The needle stayed where it was. Hunter's pulse thundered against my fingers.

"Now you know," he said. "Happy?"

"One more thing." I drew back the plunger slightly, watching blood bloom into the amber solution. Watching him watch it. "Say please."

"Fuck you." But there was no real heat in it. Just desperation and the knowledge that I'd already won.

"Say it." I drew back the plunger slightly more, watching blood bloom darker into the amber solution. "Ask me nicely."

His jaw worked. Pride warring with need. The addiction would win—it always won—but I wanted to watch him choose it. Watch him surrender.

"Please." The word came out broken, barely audible.

"Please what?"

His eyes blazed with fury and humiliation and something darker. Something that looked almost like gratitude. "Please give me what I need."

"Good boy."

The words were deliberate. A test. I waited to see if he'd bristle, if he'd take offense, if he'd tell me to fuck off.

Instead, his breath caught. His pupils dilated even more. His whole body responded to the praise like he'd been waiting his entire life to hear it.

Oh.

I filed that information away for later. For when we had time to explore exactly how far his submission went.

"Since you asked so nicely," I said, pushing the plunger slowly. Watching his face as chemicals flooded his system.

The sound he made was almost sexual. Breathy and desperate and satisfied all at once.

And I wanted to make him make that sound again. Wanted to find all the ways to make him fall apart. Wanted to be the thing he craved more than the needle.

But for now, I'd settle for this.
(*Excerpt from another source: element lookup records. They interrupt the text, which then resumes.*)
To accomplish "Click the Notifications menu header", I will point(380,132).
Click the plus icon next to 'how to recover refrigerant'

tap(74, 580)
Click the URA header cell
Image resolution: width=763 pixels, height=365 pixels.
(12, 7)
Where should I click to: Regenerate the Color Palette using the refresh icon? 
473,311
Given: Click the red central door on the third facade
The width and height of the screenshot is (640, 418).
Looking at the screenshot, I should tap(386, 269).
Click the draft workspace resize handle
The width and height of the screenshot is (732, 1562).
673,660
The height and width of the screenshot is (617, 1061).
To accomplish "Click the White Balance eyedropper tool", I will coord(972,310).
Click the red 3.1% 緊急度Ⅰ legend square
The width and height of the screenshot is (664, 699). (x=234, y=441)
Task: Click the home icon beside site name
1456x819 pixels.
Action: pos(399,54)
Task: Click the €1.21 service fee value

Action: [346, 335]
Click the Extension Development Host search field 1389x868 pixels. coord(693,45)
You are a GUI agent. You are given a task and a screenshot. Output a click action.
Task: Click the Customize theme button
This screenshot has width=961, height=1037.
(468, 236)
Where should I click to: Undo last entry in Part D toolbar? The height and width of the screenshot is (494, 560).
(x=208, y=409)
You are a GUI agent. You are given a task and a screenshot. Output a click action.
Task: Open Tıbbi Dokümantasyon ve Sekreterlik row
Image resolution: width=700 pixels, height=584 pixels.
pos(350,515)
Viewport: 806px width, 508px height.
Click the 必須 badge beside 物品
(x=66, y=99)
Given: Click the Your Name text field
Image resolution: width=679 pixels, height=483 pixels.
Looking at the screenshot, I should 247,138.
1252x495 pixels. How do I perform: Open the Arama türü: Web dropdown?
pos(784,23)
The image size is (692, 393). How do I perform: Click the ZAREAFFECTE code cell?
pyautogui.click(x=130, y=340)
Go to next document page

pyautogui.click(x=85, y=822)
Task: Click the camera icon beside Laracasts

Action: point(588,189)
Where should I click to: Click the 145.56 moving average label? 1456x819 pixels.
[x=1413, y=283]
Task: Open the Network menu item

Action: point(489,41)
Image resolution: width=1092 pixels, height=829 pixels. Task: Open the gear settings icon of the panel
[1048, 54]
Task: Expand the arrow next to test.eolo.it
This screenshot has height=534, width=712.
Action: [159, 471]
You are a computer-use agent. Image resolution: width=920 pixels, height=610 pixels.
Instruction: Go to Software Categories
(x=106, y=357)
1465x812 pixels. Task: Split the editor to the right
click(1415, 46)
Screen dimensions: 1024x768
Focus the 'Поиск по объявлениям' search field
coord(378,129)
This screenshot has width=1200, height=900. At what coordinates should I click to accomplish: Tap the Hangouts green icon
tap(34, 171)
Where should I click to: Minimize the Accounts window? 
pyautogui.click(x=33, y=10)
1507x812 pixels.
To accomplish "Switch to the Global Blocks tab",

For the power of giving him relief. For the knowledge that he'd begged me for it.

For the way he looked at me like I was both his salvation and his ruin.

The transformation took a minute or two. Color flooded back into his skin, the tremors stopped, his breathing deepened into something that sounded almost like contentment. His limbs went loose and heavy, shoulders melting back into the seat like gravity had doubled.

But the fentanyl didn't just ease his pain. It made him sloppy in ways that had nothing to do with motor control. His usual walls were down, leaving him raw and honest and saying things sober-Hunter would never admit.